User Manual¶
In this chapter we will discuss the parts of WORC in more detail, mostly focussed on the inputs, outputs, and the various workflow possible. We will give a more complete overview of the system and describe the more advanced features.
Interacting with WORC¶
The WORC toolbox is build around of one main object, the WORC object. This object provides all functionality
of the toolbox. However, to make certain functionalities easier to use and limit the complexity,
we have constructed two facades. The SimpleWORC
facade is the simplest to interact with and provides
all functionality required for conducting basic experiments. The BasicWORC
object is based on the SimpleWORC
object and provides several more advances functions. The specific functionalities of these two facades and the
WORC
object itself can be found in this section.
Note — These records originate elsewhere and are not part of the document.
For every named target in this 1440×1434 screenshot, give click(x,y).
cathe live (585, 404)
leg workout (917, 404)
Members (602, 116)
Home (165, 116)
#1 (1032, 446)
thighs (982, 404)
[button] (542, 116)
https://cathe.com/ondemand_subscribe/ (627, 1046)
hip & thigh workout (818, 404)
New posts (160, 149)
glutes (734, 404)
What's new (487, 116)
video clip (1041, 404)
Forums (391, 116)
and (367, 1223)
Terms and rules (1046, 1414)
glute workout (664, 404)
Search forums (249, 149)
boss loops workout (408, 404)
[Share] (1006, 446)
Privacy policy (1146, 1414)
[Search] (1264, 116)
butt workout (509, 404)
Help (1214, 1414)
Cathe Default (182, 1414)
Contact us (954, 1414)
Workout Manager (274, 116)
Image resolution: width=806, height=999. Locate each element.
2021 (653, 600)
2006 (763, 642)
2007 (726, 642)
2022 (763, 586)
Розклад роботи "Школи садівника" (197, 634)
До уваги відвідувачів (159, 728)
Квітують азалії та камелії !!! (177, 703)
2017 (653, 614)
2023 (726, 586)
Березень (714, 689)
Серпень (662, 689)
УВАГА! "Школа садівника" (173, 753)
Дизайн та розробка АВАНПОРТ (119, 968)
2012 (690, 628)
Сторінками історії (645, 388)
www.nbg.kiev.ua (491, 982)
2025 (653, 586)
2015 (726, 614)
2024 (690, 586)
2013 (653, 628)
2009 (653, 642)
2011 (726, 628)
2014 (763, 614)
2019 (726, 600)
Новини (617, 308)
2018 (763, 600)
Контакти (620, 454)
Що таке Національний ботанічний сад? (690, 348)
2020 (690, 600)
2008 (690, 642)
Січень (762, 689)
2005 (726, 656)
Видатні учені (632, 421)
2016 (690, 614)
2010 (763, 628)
For documentation on SimpleWORC
and BasicWORC
, please look at the documentation
within those modules: WORC.facade.simpleworc
and WORC.facade.basicworc
. Many of the functions are actually wrappers to interact with the WORC
object, and therefore use the functionality described below. For basic usage, only using
SimpleWORC
, it’s respective documentation and the
WORCTutorial Github should be sufficient.
Additionally, we advice you to take a look at the configuration chapter
for all the settings that can be adjusted in WORC
.
The WORC Object¶
import WORC
network = WORC.WORC('somename')
It’s attributes are split in a couple of categories. We will not discuss
the WORC.defaultconfig() function here, which generates the default
configuration, as it is listed in a separate page, see the Config chapter.
More detailed documentation of the various functions can be found in the docstrings of WORC.WORC
:
we will mostly focus on the attributes, inputs, outputs and workflows here.
Input file definitions¶
Attributes: Sources¶
There are numerous WORC attributes which serve as source nodes for the FASTR network. These are:
images_train and images_test
segmentations_train and segmentations_test
semantics_train and semantics_test
labels_train and labels_test
masks_train and masks_test
features_train and features_test
metadata_train and metadata_test
Elastix_Para
fastrconfigs
When using a single dataset for both training and evaluation, you should supply all sources in train objects. By default, performance on a single dataset will be evaluated using cross-validation. Optionally, you can supply a separate training and test set.
Each source should be given as a dictionary of strings corresponding to the source filenames. Each element should correspond to a single object for the classification, e.g. a patient. The keys are used to match the features to the label and semantics sources, so make sure these correspond to the label file.
You can off course have multiple images or ROIs per object, e.g. a liver ROI and a tumor ROI. This can be easily done by appending to the sources. For example:
images1 = {'patient1': '/data/Patient1/image_MR.nii.gz', 'patient2': '/data/Patient2/image_MR.nii.gz'}
segmentations1 = {'patient1': '/data/Patient1/seg_tumor_MR.nii.gz', 'patient2': '/data/Patient2/seg_tumor_MR.nii.gz'}
segmentations2 = {'patient1': '/data/Patient1/seg_liver_MR.nii.gz', 'patient2': '/data/Patient2/seg_liver_MR.nii.gz'}
network.images_train.append(images1)
network.images_train.append(images1)
network.segmentations_train.append(segmentations1)
network.segmentations_train.append(segmentations2)
When using multiple sequences per patients (e.g. T1 and T2), the same appending procedure can be used.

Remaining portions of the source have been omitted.